AUGUSTA, Maine — Editor’s note: You are hearing the term ‘flattening the curve’ as a way to stem the tide of coronavirus cases. The above video explains what that means.
The Maine Department of Health and Human Services (DHHS) is temporarily increasing payments to a range of congregate care facilities to support their preparedness and response to the COVID-19 pandemic.
The additional $10.1 million in state and federal funds will support facilities that provide long-term services and support to children, older Mainers, and people with behavioral health disorders.
According to a press release, the funding will help ensure that these providers are reimbursed for their proactive response to the pandemic and can address cost increases related to COVID-19, with an emphasis on ensuring adequate direct care staffing and high-quality care of residents.
“This additional funding provides immediate relief that will help these facilities keep children, older Mainers, and people with behavioral health disorders safe in the face of the COVID-19 pandemic,” DHHS Commissioner Jeanne Lambrew said in a statement. “It’s one part of our comprehensive response to this public health emergency, which will also include further support for providers of critical health, residential and supportive services.”
Effective until May 31, 2020, DHHS is providing temporary increases to current MaineCare rates for private non-medical Institutions serving children, older Mainers, and people with substance use and mental health disorders.
These temporary rate increases build on the Mills administration’s earlier investments in nursing facilities and Intermediate Care Facilities (ICFs).
On March 26, DHHS announced that MaineCare will pay nursing facilities for extra costs associated with COVID-19, including staffing above and beyond customary levels to maintain proper ratios and to monitor residents and screen visitors, and supplies and PPE, such as face masks and gowns, beyond the amounts typically purchased. This extraordinary circumstance allowance, which takes the form of a temporary rate increase, builds on prior investments in nursing facilities in the biennial budget.
DHHS has implemented a similar extraordinary circumstance allowance for ICFs, to help address their costs related to responding to the pandemic.
Mills and Lambrew announced on March 30 that the Administration is also accelerating pay increases for personal care workers and expanding access to meals for older Mainers who are home-bound because of COVID-19.
The financial support for congregate living and long-term care facilities is coupled with proactive public health measures to support them:
- Earlier this week, Maine CDC, working with State licensing boards, reiterated in an email to all physicians and nurses licensed in Maine the actions that can be taken in long-term care settings to protect residents and staff. A special webinar also was held for medical directors of nursing facilities on best practices for prevention and response to the spread of COVID-19.

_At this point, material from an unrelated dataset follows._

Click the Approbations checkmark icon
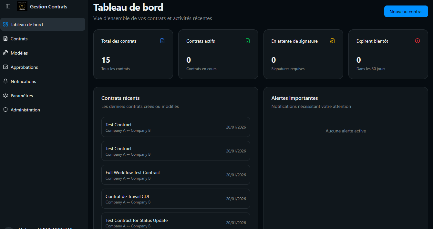This screenshot has height=229, width=433. [5, 67]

- Maine CDC also redistributed its Long Term Care Facility "LTCF toolkit" that includes a preparedness checklist for nursing homes and other LTCFs; a LTCF respiratory illness tracking chart; guidance for nursing homes from the U.S. Centers for Medicare and Medicaid Services; and a letter that LTCFs can use to inform families regarding actions being taken to preserve the health of facility residents and staff.
- The DHHS Office of Aging and Disability Services, Division of Licensing and Certification, and the Long-Term Care Ombudsman have conducted a survey of each nursing facility and are offering facility-specific technical assistance, with a special focus on small and rural nursing facilities and LTCFs that serve older adults and adults with disabilities.

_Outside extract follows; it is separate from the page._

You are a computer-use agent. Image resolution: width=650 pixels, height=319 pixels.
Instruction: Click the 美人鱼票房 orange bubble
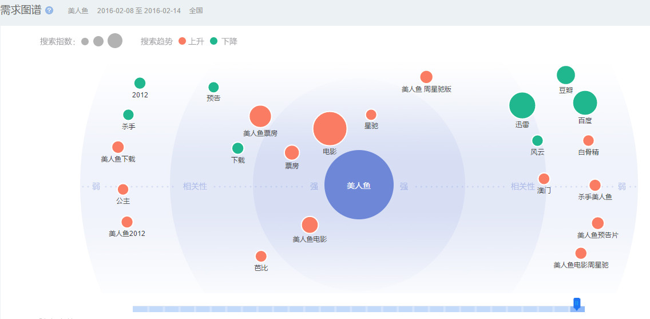(x=260, y=116)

- Since March 4, Maine CDC has hosted a weekly call for staff at congregate care facilities to provide updates on the COVID-19 situation in Maine and on published guidance relevant to them, and to answer questions from attendees. On a regular basis, Maine CDC staff have provided guidance and self-assessment tools to the Maine Health Care Association (MHCA) and the DHHS Division of Licensing and Certification (DLC). MHCA and DLC have distributed these to all Maine Long-Term Care Facilities.

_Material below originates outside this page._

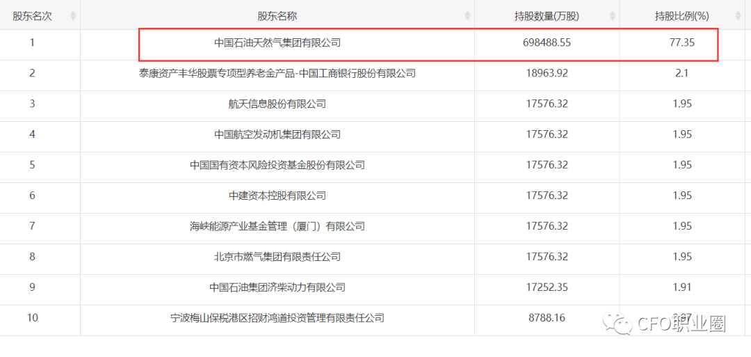
Task: Click 中国国有资本风险投资基金股份有限公司
Action: (x=277, y=165)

- On March 9 and March 15, Maine CDC issued a number of recommendations for LTCFs through the Health Alert Network, including restricting visitors, checking staff for symptoms of COVID-19, canceling communal meals and activities, posting visual alerts, and ensuring hand hygiene supplies are available.
- On March 15, Governor Mills recommended that long-term care providers prohibit all visitors and non-essential health care personnel, except for certain compassionate care situations, until further notice.
- Maine CDC and the Maine Emergency Management Agency (MEMA) have prioritized requests from congregate care facilities for PPE.